A compilation of U.S. labor indicators edged up in August, despite that month seeing extremely dismal hiring, according to a report released Monday by the Conference Board.
The board said its August employment trends index increased 0.51% to 108.59, from a revised 108.04, first reported as 108.11.
The latest index is up 6.2% from a year earlier.
Despite the gain, the index is barely above its February level, leading the board to be cautious about future hiring.
"Economic activity expanded by less than a 2% rate in recent months, and this pace is likely to continue through the end of the year," said Gad Levanon, director of macroeconomic research at the board. "In such an environment, it's difficult to foresee the economy adding much more than 100,000 jobs per month."

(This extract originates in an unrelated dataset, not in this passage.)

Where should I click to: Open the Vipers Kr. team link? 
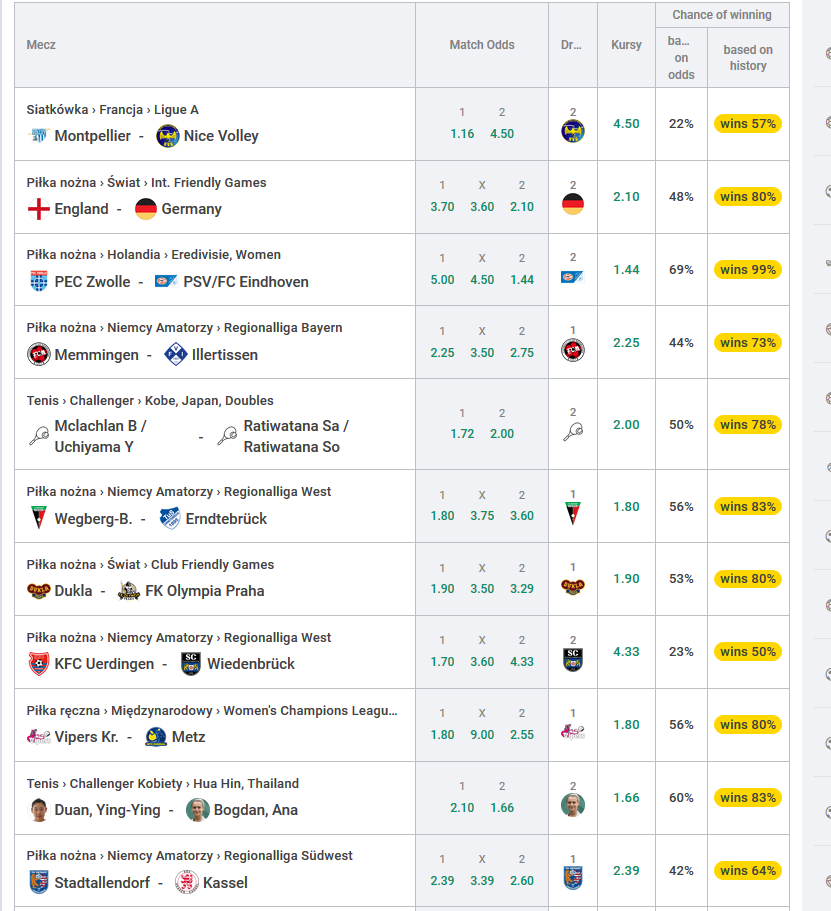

On Friday, the U.S. Labor Department said only 96,000 new jobs were created in August. The weak job gain has led economists and investors to expect the Federal Reserve to roll out another round of easing after its meeting this week.
In August, four of the eight components within the ETI improved. These indicators included percentage of firms with hard-to-fill positions, which rose, and the ratio of involuntary part-time to all part-time workers, which decreased.
The Conference Board's index is an aggregate of eight labor-market indicators, including jobless claims, job openings data from the Bureau of Labor Statistics, and industrial production figures from the Federal Reserve. It seeks to facilitate forecasts for employment, unemployment and wages by filtering out the noise and volatility of monthly labor market indicators and showing underlying trends more clearly.
The employment trends index is published the first business day following the government's monthly jobs report.